Jogger’s Nipples
A 17-year-old presented with painful lesions on his nipples and areolas of a year’s duration. He was very active in sports activities and stated that he jogged 40 to 60 km per week. Occasionally, he noted bloodstains on his shirt after jogging, and at other times honey crusting was present. His past health was unremarkable except that he had had atopic dermatitis as a child. Physical examination revealed exudative erosions on both nipples and areolas with lichenification.
Jogging may cause or aggravate skin disorders, one of which is jogger’s nipples, as this case illustrates. The condition results from repeated irritation and friction of the nipples against a shirt.1 Predisposing factors include long runs; running in cold weather, making the nipples erect; running in a wet shirt, thereby increasing friction; and the presence of atopic dermatitis.2-3
The condition is more common in the male population, presumably because there are more male joggers than female joggers, and that female joggers generally wear firm, well-padded bras.2 Among women, the condition usually occurs in those who do not wear a bra while jogging.
Jogger’s nipples correlate with the distance jogged. In one study of adults of both sexes, jogger’s nipples occurred in 1 of 28 individuals who ran 24 km or less per week, 2 of 32 individuals who ran 25 to 64 km per week, and 5 of 14 individuals who ran 65 km or more per week.4 Despite its common occurrence of the condition, the literature on jogger’s nipples is very scarce.
Clinically, jogger’s nipple presents as painful, erythematous, edematous, exudative, and crusted lesions on the nipple. Bleeding from the lesion is common.1 Involvement often is bilateral, and the areolas may be similarly affected.5,6
Differential diagnosis includes contact dermatitis, atopic dermatitis, lichen simplex chronicus, Paget disease, candidal infection of the nipple, and mastitis.6
Coating the nipples with petrolatum ointment, applying adhesive tape over the nipples before long runs, wearing non-cotton shirts, and, in women, wearing sports bras are preventive measures.1,2,5 Ointments are strongly preferred over creams.

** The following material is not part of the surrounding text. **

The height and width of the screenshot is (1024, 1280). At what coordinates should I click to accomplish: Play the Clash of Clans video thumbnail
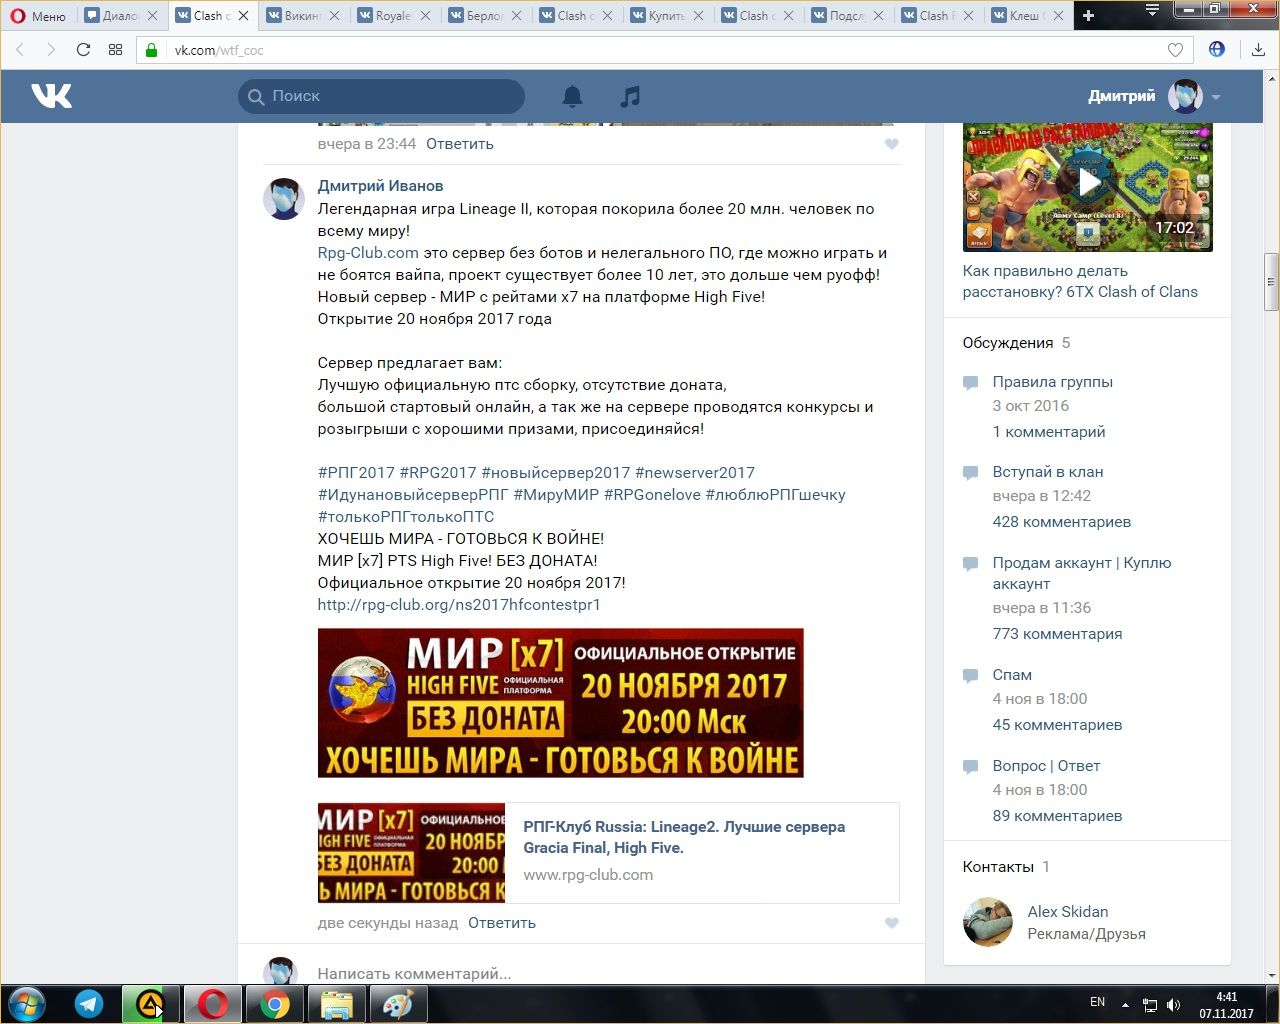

Topical calcineurin inhibitors (ie, tacrolimus, pimecrolimus) or topical low-potency corticosteroid ointments can be beneficial.6 Topical calcineurin inhibitors often are preferred because of the well-recognized adverse effects of topical corticosteroids such as skin atrophy, telangiectasia, and striae, especially on sensitive skin such as the nipples and areolas. Consider swabbing the area for culture and sensitivity if pus, spreading erythema, or fever are present, and treat with antibiotics accordingly.
REFERENCES
1. Bergfeld WF, Taylor JS. Trauma, sports, and the skin. Am J Ind Med. 1985;8(4-5):403-413.

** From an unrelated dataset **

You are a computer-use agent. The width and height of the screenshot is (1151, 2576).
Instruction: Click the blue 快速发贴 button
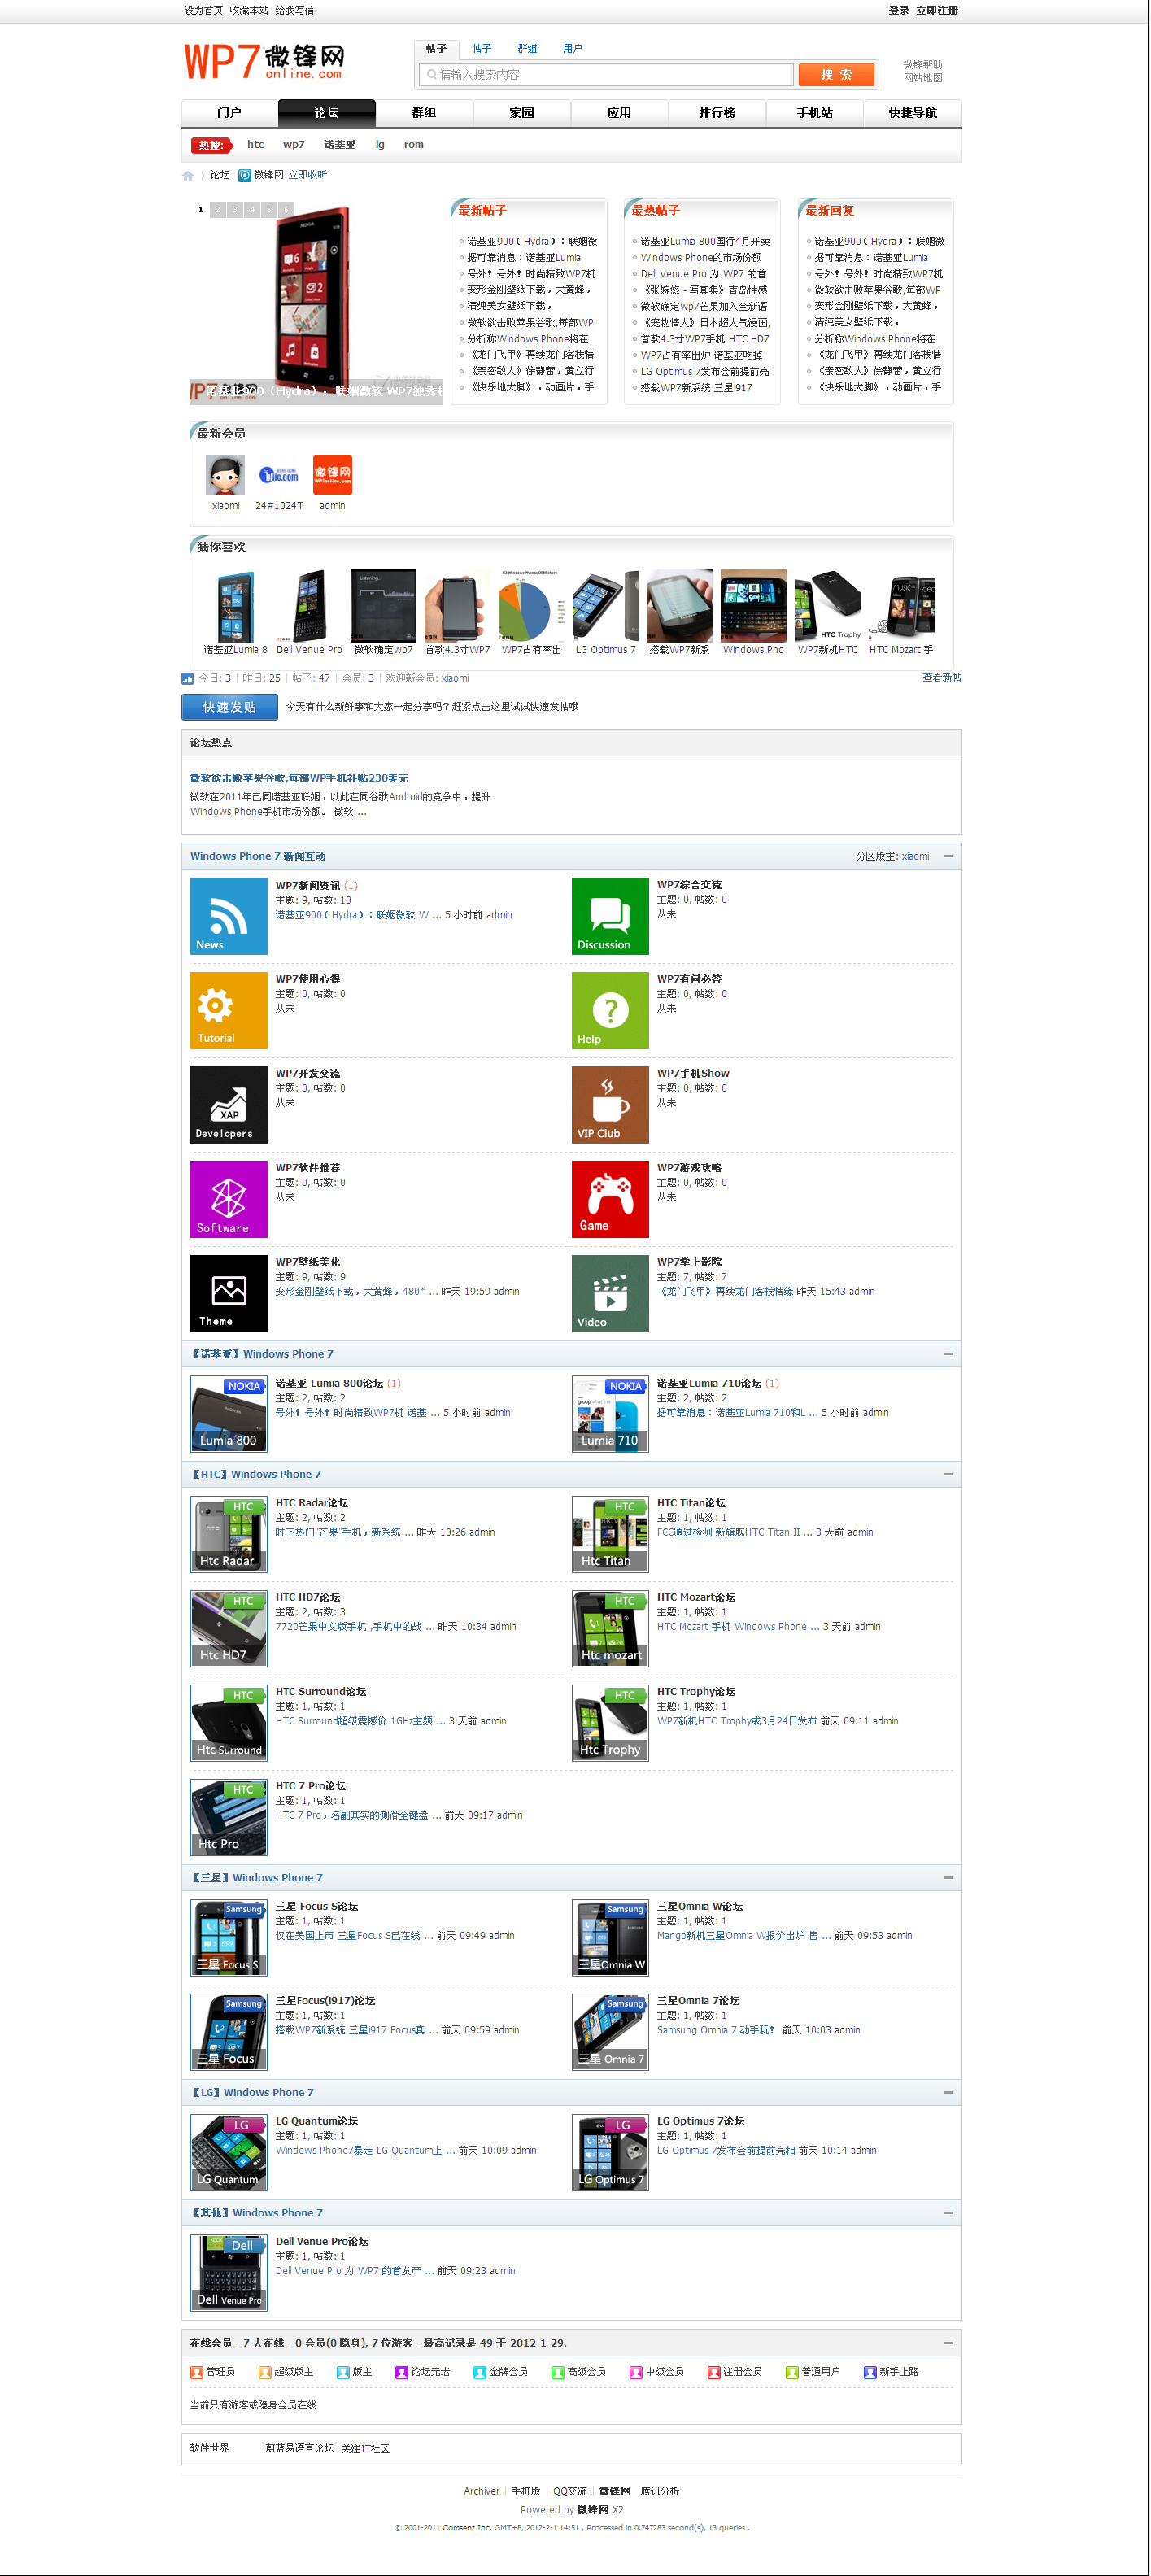pos(229,706)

2. Conkin RJ. Common cutaneous disorders in athletes. Sports Med. 1990;9(2):100-119.
3. Levit F. Jogger’s nipples. N Engl J Med. 1977;297(20):1127.
4. Purim KSM, Leite N. Sports-related dermatoses among road runners in Southern Brazil. An Bras Dermatol. 2014;89(4):587-592.
5. Adams BB. Dermatologic disorders of the athlete. Sports Med. 2002;32(5):309-321.
6. Tomi NS, Altmeyer P, Kreuter A. Tacrolimus ointment for ‘jogger’s nipples.’ Clin Exp Dermatol. 2007;32(1):106-107.